* Texto de estudo:
A Exma. Magistrada do MP emitiu parecer no sentido de dever ser atribuída a competência material à jurisdição comum, no caso ao Juiz 2 do Juízo Local Cível de Cascais, do Tribunal Judicial da Comarca de Lisboa.

Apreciação da questão
Cabe aos tribunais judiciais a competência para julgar as causas «que não sejam atribuídas a outra ordem jurisdicional» [artigos 211.º, n.º 1, da CRP; 64.º do CPC; e 40.º, n.º 1, da Lei n.º 62/2013, de 26/08 (LOSJ)], e aos tribunais administrativos e fiscais a competência para julgar as causas «emergentes das relações jurídicas administrativas e fiscais» [artigos 212.º, n.º 3, da CRP, 1.º, n.º 1, do ETAF].
A competência dos tribunais administrativos e fiscais é concretizada no artigo 4.º do ETAF (Lei n.º 13/2002, de 19 de Fevereiro) com delimitação do “âmbito da jurisdição” mediante uma enunciação positiva (n.ºs 1 e 2) e negativa (nºs 3 e 4). Deste preceito importa reter o disposto na alínea e) do n.º 4 que excluí do âmbito da jurisdição administrativa e fiscal os litígios «emergentes das relações de consumo relativas à prestação de serviços públicos essenciais, incluindo a respetiva cobrança coerciva» (redacção introduzida pela Lei n. º 114/2019, de 12 de Setembro).
Na Exposição de Motivos que acompanhou a Proposta de Lei nº 167/XIII, que deu origem à referida Lei nº 114/2019, consta o seguinte:
«A necessidade de clarificar determinados regimes, que originam inusitadas dificuldades interpretativas e conflitos de competência, aumentando a entropia e a morosidade, determinaram as alterações introduzidas no âmbito da jurisdição. Esclarece-se que fica excluída da jurisdição a competência para a apreciação de litígios decorrentes da prestação e fornecimento de serviços públicos essenciais. Da Lei dos Serviços Públicos (Lei n.º 23/96, de 26 de julho) resulta claramente que a matéria atinente à prestação e fornecimento dos serviços públicos aí elencados constitui uma relação de consumo típica, não se justificando que fossem submetidos à jurisdição administrativa e tributária; concomitantemente, fica agora clara a competência dos tribunais judiciais para a apreciação destes litígios de consumo.» (disponível em https://www.parlamento.pt/ActividadeParlamentar/Paginas/DetalheIniciativa.aspx?BID=43155
A Autora AdC – Aguas de Cascais, SA é uma sociedade comercial concessionária da exploração e gestão do Sistema de Abastecimento de Água (Captação, Tratamento, Elevação, Armazenamento e Distribuição) e do Sistema de Drenagem e Tratamento das Águas Residuais Urbanas do Concelho de Cascais.

(Excertos de um conjunto de dados)
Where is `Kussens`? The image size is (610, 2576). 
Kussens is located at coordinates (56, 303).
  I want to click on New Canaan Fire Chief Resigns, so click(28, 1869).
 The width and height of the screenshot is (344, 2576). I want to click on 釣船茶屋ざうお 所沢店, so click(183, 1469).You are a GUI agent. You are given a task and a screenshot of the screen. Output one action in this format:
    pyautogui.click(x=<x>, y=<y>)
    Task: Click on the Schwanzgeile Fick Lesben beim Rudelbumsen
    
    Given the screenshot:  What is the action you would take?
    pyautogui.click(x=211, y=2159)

* Exercícios propostos:
1. Indique se cada afirmação concorda com o texto sobre a competência jurisdicional, respondendo sim ou não e citando literalmente as palavras decisivas.
(a) A Magistrada do MP defendeu que a competência material cabe à jurisdição administrativa.
(b) A redação da alínea e) do n.º 4 do artigo 4.º do ETAF foi introduzida pela Lei n.º 114/2019.
(c) A Autora é concessionária da exploração e gestão do Sistema de Abastecimento de Água do Concelho de Cascais.
2. Responda às perguntas com base no texto sobre a competência jurisdicional.
(a) Que proposta de lei deu origem à Lei n.º 114/2019?
(b) Em que artigo do ETAF é concretizada a competência dos tribunais administrativos e fiscais?
(c) Qual é o número e a data da Lei dos Serviços Públicos?
3. Transcreva fielmente o trecho do texto sobre a competência jurisdicional que vai de "A Exma. Magistrada" a "1, do ETAF].".
Responda recorrendo somente ao texto sobre a competência jurisdicional.

* Respostas apresentadas:
1.
(a) Não: «no sentido de dever ser atribuída a competência material à jurisdição comum».
(b) Sim: «(redacção introduzida pela Lei n. º 114/2019, de 12 de Setembro)».
(c) Sim: «sociedade comercial concessionária da exploração e gestão do Sistema de Abastecimento de Água».

2.
(a) A Proposta de Lei nº 167/XIII.
(b) No artigo 4.º do ETAF.
(c) Lei n.º 23/96, de 26 de julho.

3.
A Exma. Magistrada do MP emitiu parecer no sentido de dever ser atribuída a competência material à jurisdição comum, no caso ao Juiz 2 do Juízo Local Cível de Cascais, do Tribunal Judicial da Comarca de Lisboa.

Apreciação da questão
Cabe aos tribunais judiciais a competência para julgar as causas «que não sejam atribuídas a outra ordem jurisdicional» [artigos 211.º, n.º 1, da CRP; 64.º do CPC; e 40.º, n.º 1, da Lei n.º 62/2013, de 26/08 (LOSJ)], e aos tribunais administrativos e fiscais a competência para julgar as causas «emergentes das relações jurídicas administrativas e fiscais» [artigos 212.º, n.º 3, da CRP, 1.º, n.º 1, do ETAF].